Journal:Rapid development of entity-based data models for bioinformatics with persistence object-oriented design and structured interfaces

Full article title	Rapid development of entity-based data models for bioinformatics with persistence object-oriented design and structured interfaces
Journal	BioData Mining
Author(s)	Tsur, Elishai Ezra
Author affiliation(s)	Jerusalem College of Technology
Primary contact	Email: elishai85 at gmail dot com
Year published	2017
Volume and issue	10
Page(s)	11
DOI	10.1186/s13040-017-0130-z
ISSN	1756-0381
Distribution license	Creative Commons Attribution 4.0 International
Website	https://biodatamining.biomedcentral.com/articles/10.1186/s13040-017-0130-z
Download	https://biodatamining.biomedcentral.com/track/pdf/10.1186/s13040-017-0130-z (PDF)
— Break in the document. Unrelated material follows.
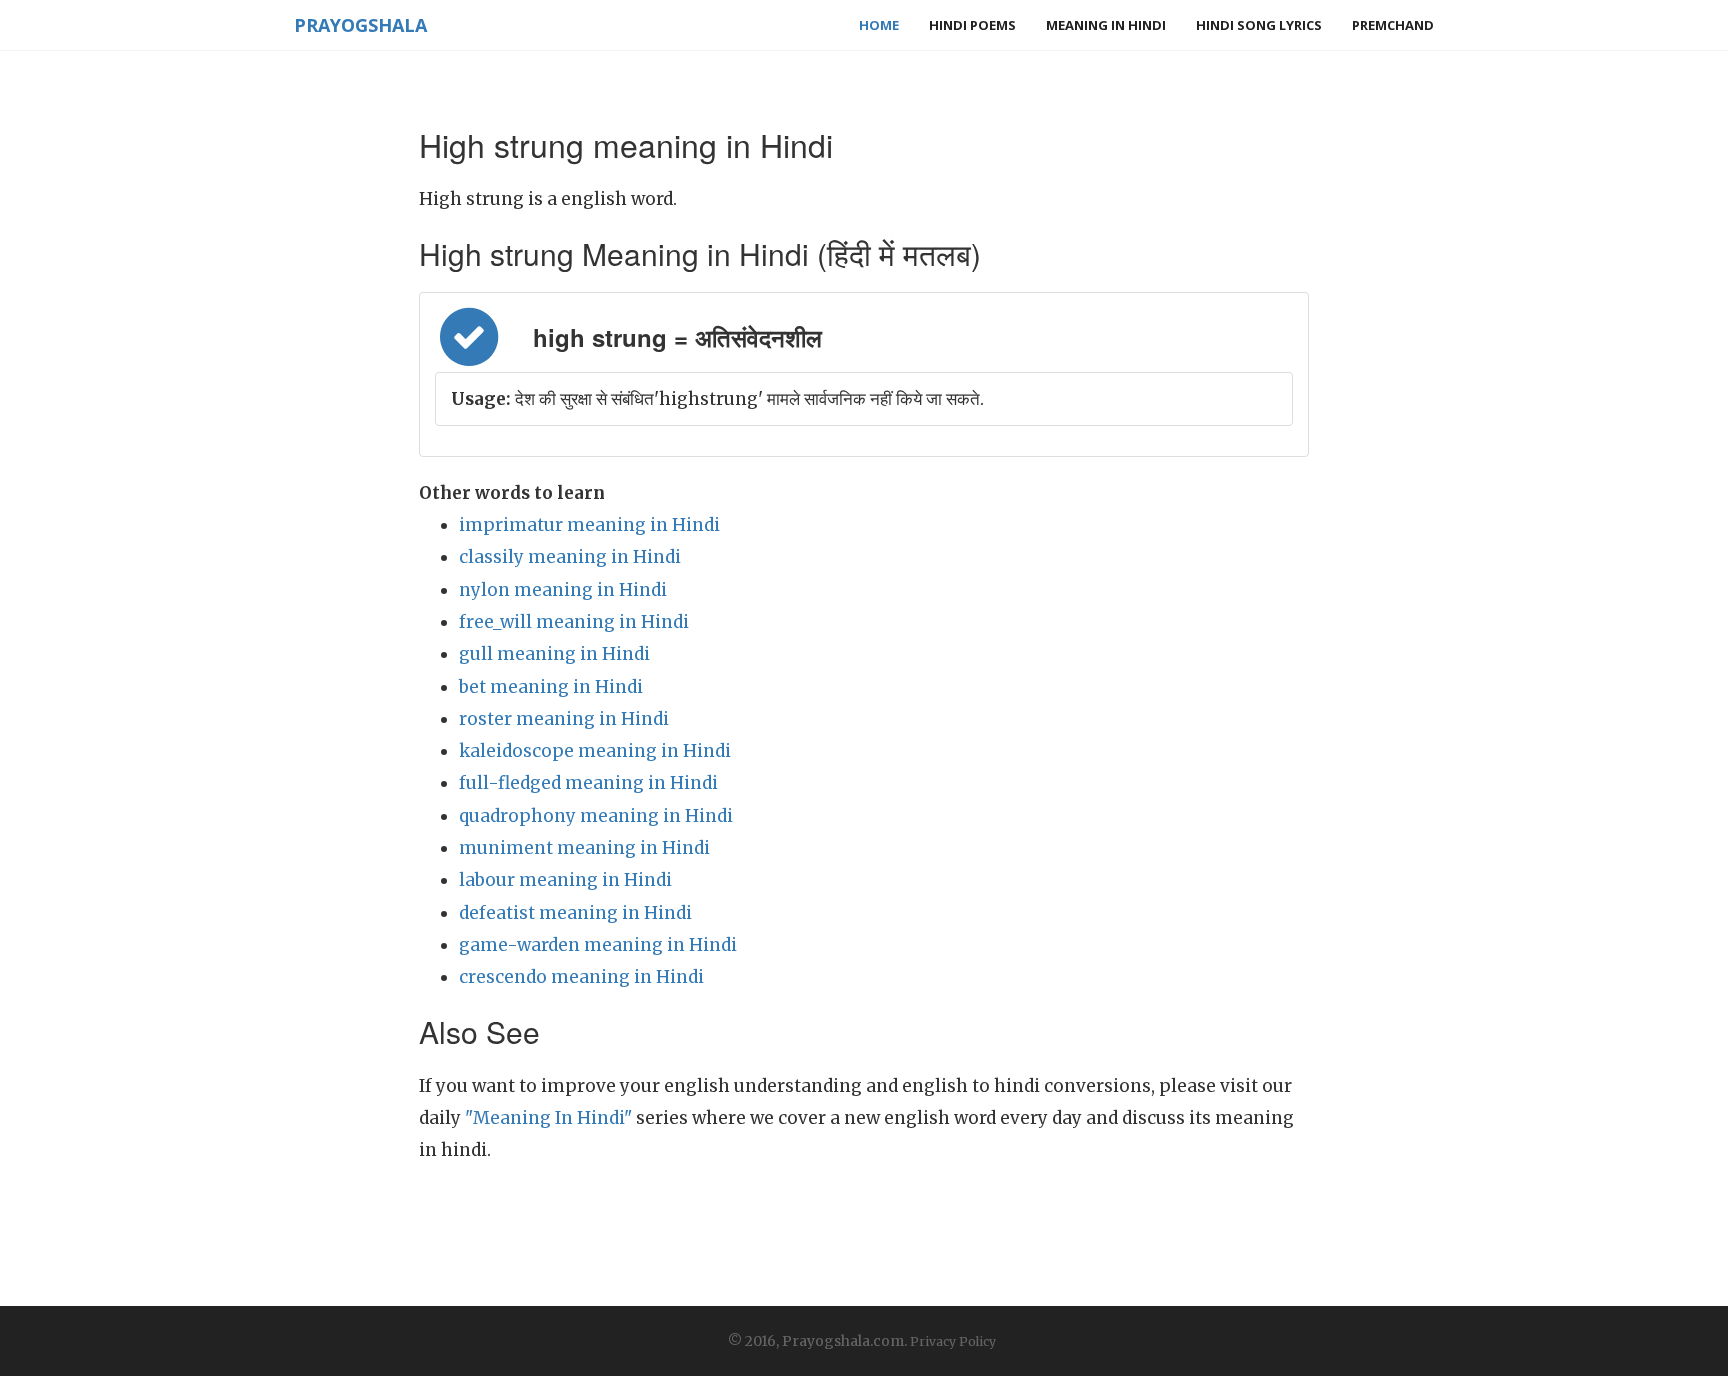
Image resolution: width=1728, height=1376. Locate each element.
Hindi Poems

This article should not be considered complete until this message box has been removed. This is a work in progress.

Databases are imperative for research in bioinformatics and computational biology. Current challenges in database design include data heterogeneity and context-dependent interconnections between data entities. These challenges drove the development of unified data interfaces and specialized databases. The curation of specialized databases is an ever-growing challenge due to the introduction of new data sources and the emergence of new relational connections between established datasets. Here, an open-source framework for the curation of specialized databases is proposed. The framework supports user-designed models of data encapsulation, object persistence and structured interfaces to local and external data sources such as MalaCards, Biomodels and the National Center for Biotechnology Information (NCBI) databases. The proposed framework was implemented using Java as the development environment, EclipseLink as the data persistence agent and Apache Derby as the database manager. Syntactic analysis was based on J3D, jsoup, Apache Commons and w3c.dom open libraries. Finally, a construction of a specialized database for aneurysm-associated vascular diseases is demonstrated. This database contains three-dimensional geometries of aneurysms, patients' clinical information, articles, biological models, related diseases and our recently published model of aneurysms’ risk of rapture. The framework is available at: http://nbel-lab.com.

Keywords: specialized databases, object-relational databases, EclipseLink, Apache Derby, object-oriented programming

Background

In the last few decades the intersection of computer science and biology has evolved to the point at which answers to fundamental biological questions have emerged.^[1] Some of the most important cross-talks between biology and computer science lie within the data-intensive nature of modern biology.^[2] It is currently evident that fields such as computational biology and bioinformatics are practically fueled by the increasing computational resources available and the development of software encapsulation and abstraction layers.^[3] An important corner stone of the computer-science/biology interface is object-centered reductionism where relations between discrete biological entities such as DNA, protein and RNA are investigated.^[1] Data regarding biological entities is stored in databases, which have become the most important corner stone for research in computational biology and bioinformatics.

References

↑ ^1.0 ^1.1 Kitano, H. (2002). "Computational systems biology". Nature 420 (6912): 206–10. doi:10.1038/nature01254. PMID 12432404.
↑ Stein, L.D. (2003). "Integrating biological databases". Nature Reviews Genetics 4 (5): 337–45. doi:10.1038/nrg1065. PMID 12728276.
↑ Cannata, N.; Merelli, E.; Altman, R.B. (2005). "Time to organize the bioinformatics resourceome". PLOS Computational Biology 1 (7): e76. doi:10.1371/journal.pcbi.0010076. PMC PMC1323464. PMID 16738704. https://www.ncbi.nlm.nih.gov/pmc/articles/PMC1323464.

Notes

This presentation is faithful to the original, with only a few minor changes to presentation. In some cases important information was missing from the references, and that information was added. Grammar and word use were updated to make the text easier to read.